Let us ever remember that we are soldiers of Jesus Christ, and let us see to it that we are good soldiers.

When the great war was on the soldiers had to endure hardness. Shall it be less in the battles of the Lord?

The next thing we read is that the Apostle himself could say that for the gospel’s sake he suffered trouble, even as an evil doer. Himself an example, with what weight the statement comes; “If we
  SUFFER,
we shall also reign with Him” (2 Tim. 2:12).

Can we expect less when our great Exemplar was crucified and cast out? “Christ also suffered for us, leaving us an example, that ye should follow His steps” (1 Peter 2:21) When He was reviled He reviled not again, when He suffered: He threatened not. The reigning time is coming. Truth is fallen in the streets today, but it is going to triumph, and righteousness shall be enthroned. We cannot have it both ways. If we want to reign we must be prepared to suffer, and to be a consistent Christian is to be prepared to be a suffering Christian.

The next exhortation is to
  “STUDY
to show thyself approved to God, a workman that needs not to be ashamed, rightly dividing the word of truth” (2 Tim. 2:15). Our great concern should be to be approved of GOD. It matters little what man may think as long as GOD approves. It was said of Lord Lawrence, once Governor- General of India, that he feared the face of man so little, because he feared the face of God so much.

And to be approved of God we have to practice the truths of the Scriptures, and to do so we must study the Scriptures, not in a haphazard way, but in order to see the great principles of the Word of God—“rightly dividing the word of truth,” or, as another translation renders it, “cutting in a straight line the word of truth.” What a muddle some Christians make of the Word of God.
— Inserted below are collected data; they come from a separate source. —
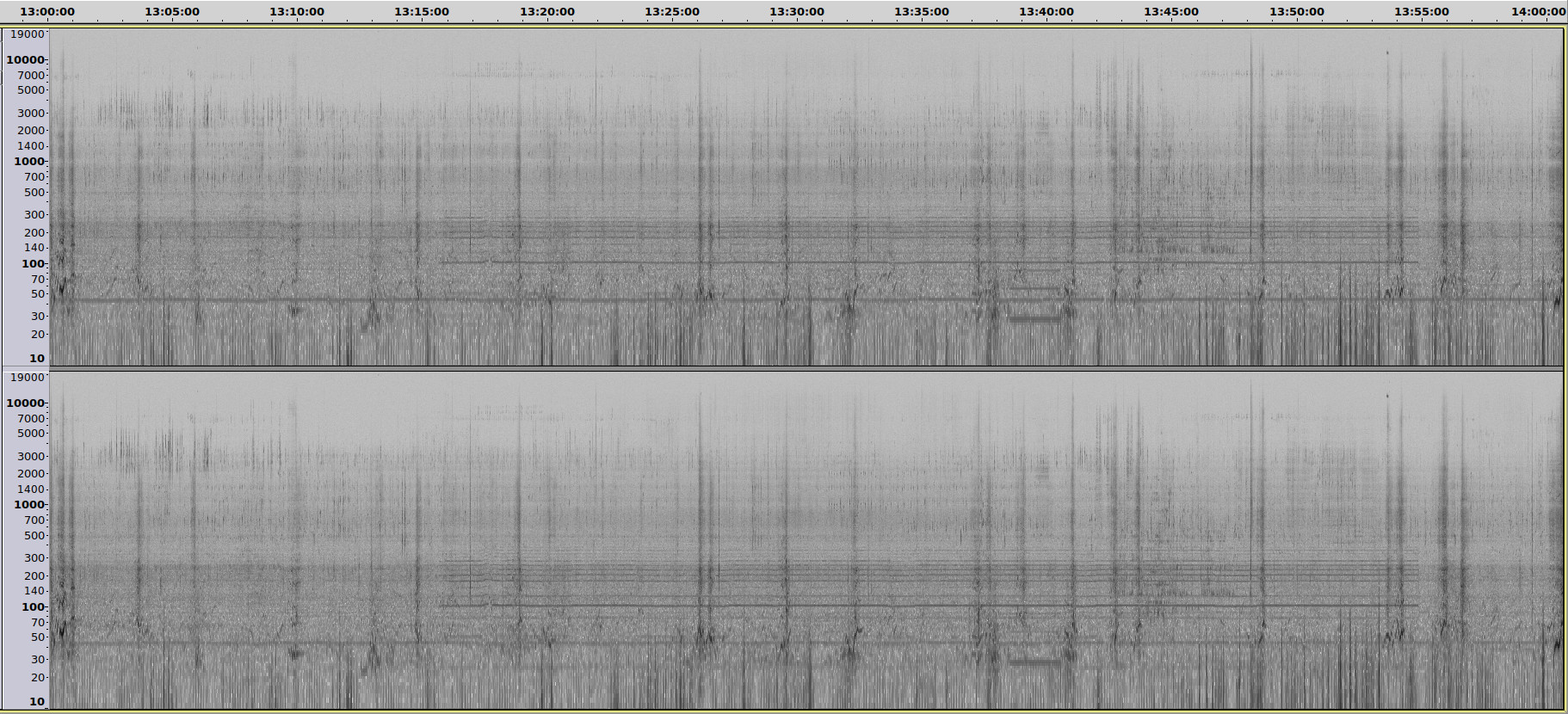This screenshot has width=1568, height=714.
Task: Select the 13:55:00 mark on the time ruler
Action: pyautogui.click(x=1422, y=12)
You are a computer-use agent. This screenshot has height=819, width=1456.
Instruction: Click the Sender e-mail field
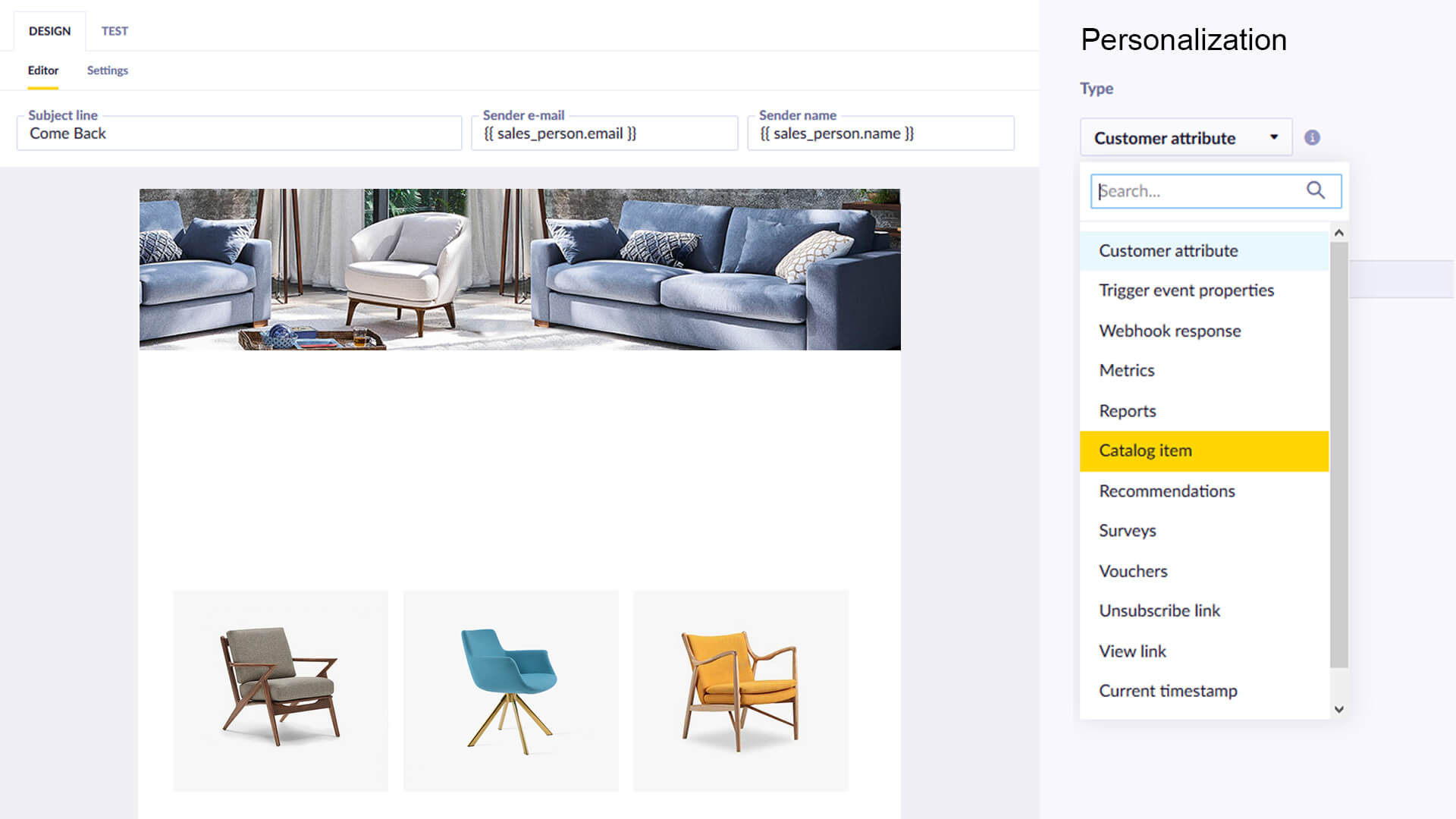point(604,133)
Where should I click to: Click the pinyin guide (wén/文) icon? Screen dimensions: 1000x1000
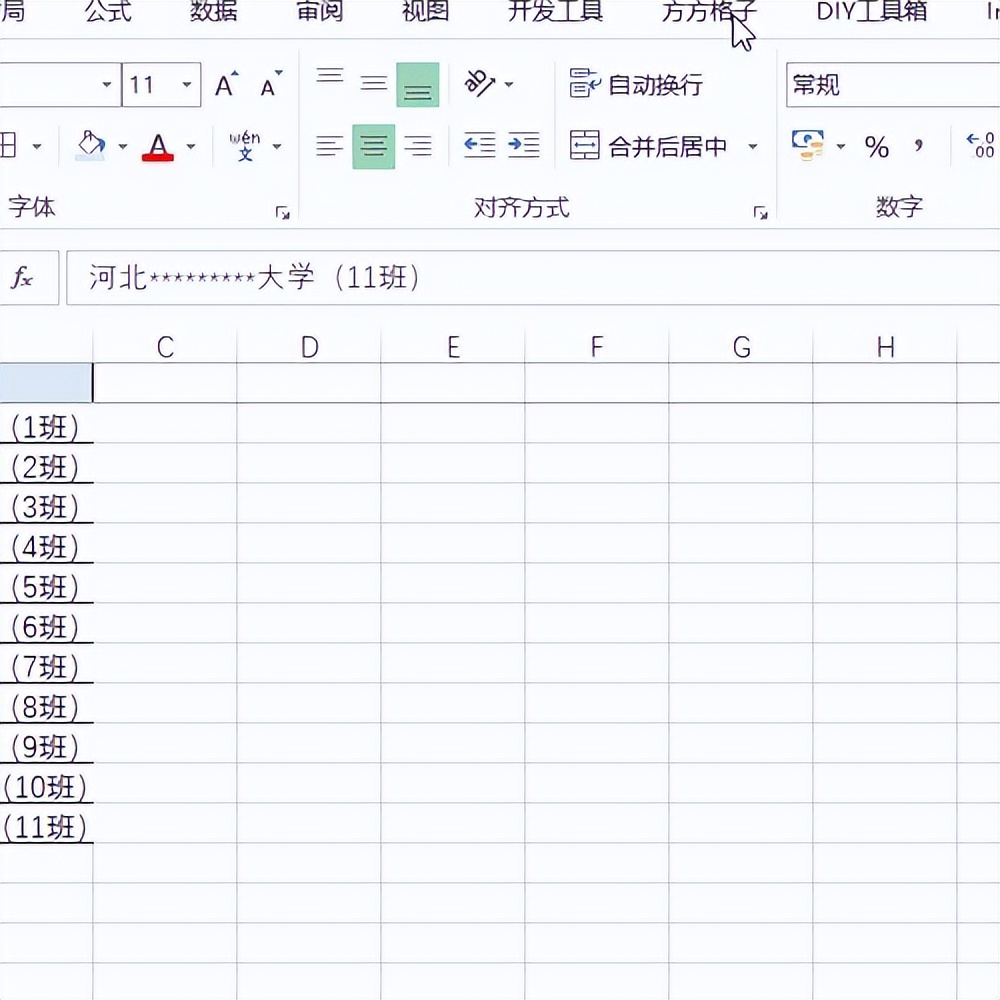248,145
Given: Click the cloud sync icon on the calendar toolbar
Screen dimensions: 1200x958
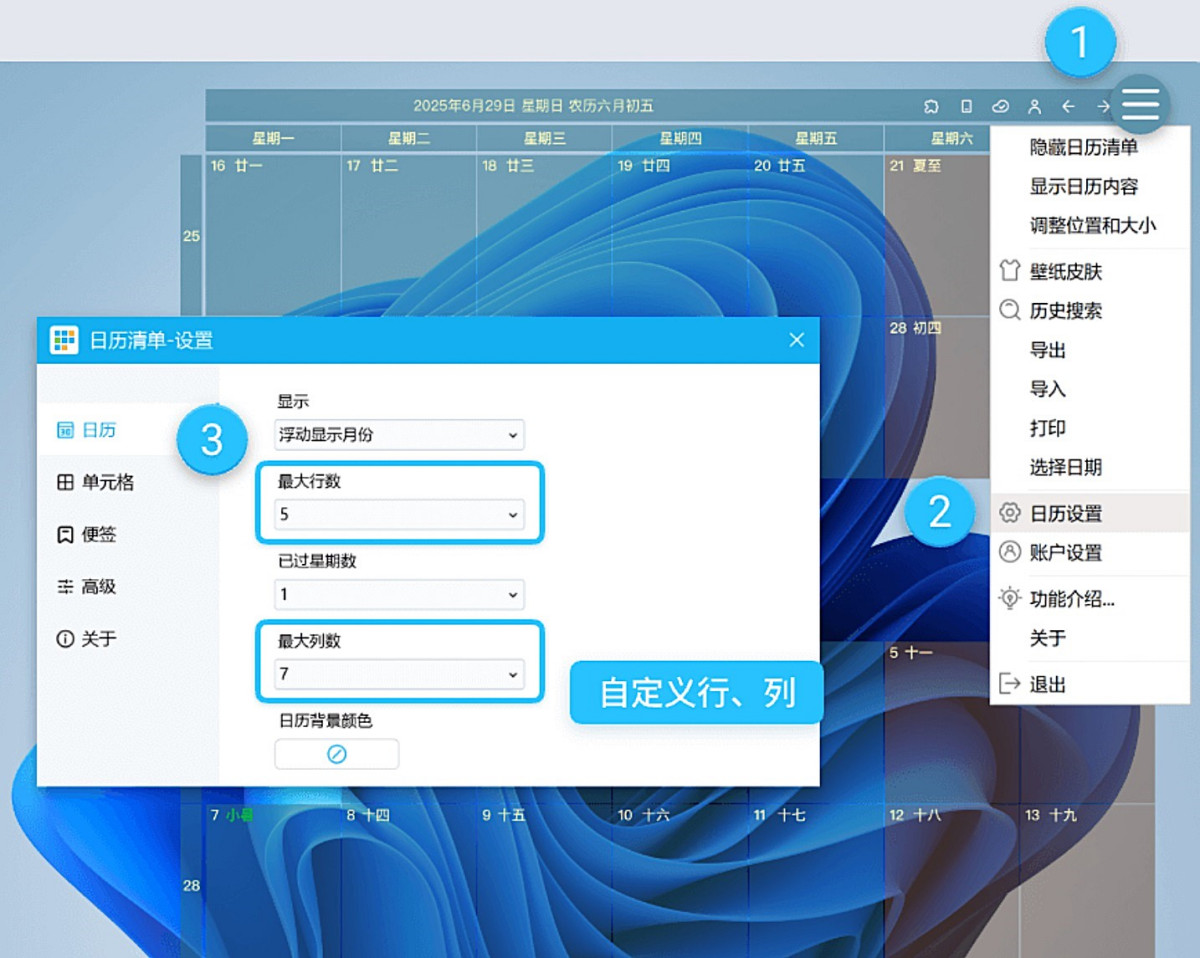Looking at the screenshot, I should click(1000, 105).
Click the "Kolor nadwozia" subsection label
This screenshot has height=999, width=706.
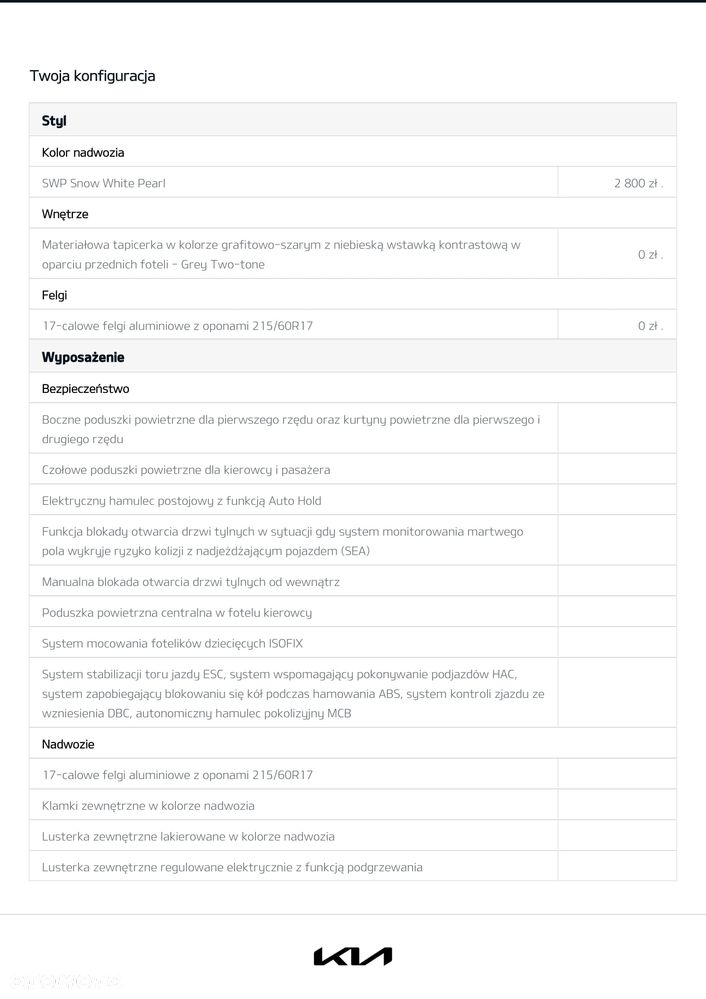tap(83, 153)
They are not clear as to the dispensations, they fail to see that man in the flesh will not do for God and hence he is not to be cultivated, but has been condemned. They lose valuable time and waste valuable strength in seeking to improve and uphold what God has condemned. They go on with systems that are unsupported by the Word of God. In this way their true fitness is weakened.

Then we are exhorted to
  “SHUN
profane and vain babblings: for they will increase to more ungodliness” (2 Tim. 3:16). Following that the Apostle warns against two men, who taught that the resurrection was past already. How the Bible always puts its finger unerringly on the sore spot! All vain babblings move on to the weakening and overthrow of the foundation.

Never was there a day when there was such an amount of vain babbling, one bishop teaches that we are descended from apes; another that the priest at the altar has the power to turn the bread and wine at the Lord’s supper into the very body and blood of our Lord, whilst all around we have strange crank sects, all claiming to be the only one and true thing for God in the world, and all marked by tampering with the foundations of the Christian faith.

Just as one avoids those nostrums that are advertised to cure all the ills the flesh is heir to, and to introduce the millennium into the world instanter, so one is well advised to give these “profane and vain babblings,” that promise so much and perform so little, a very wide berth. The word, shun, is a pretty strong word to use.

Things are in a pretty mixed-up state in Christendom today, and therefore the Apostle exhorts that the believer should purge himself from vessels to dishonour, if, indeed, he is to be a “vessel into honour
  SANCTIFIED
and meet for the Master’s use, and prepared for every good work.”

Sanctified, set apart, paying heed to the exhortations we have already considered, the believer will have the joy of being “meet for the Master’s use.”

Our little day of opportunity will soon be over. Let us not miss the wondrous privilege of being serviceable to the Lord. Let us remember that it means diligence of soul. Let us go over the points raised in this article, and ask ourselves how far we are answering to the exhortations.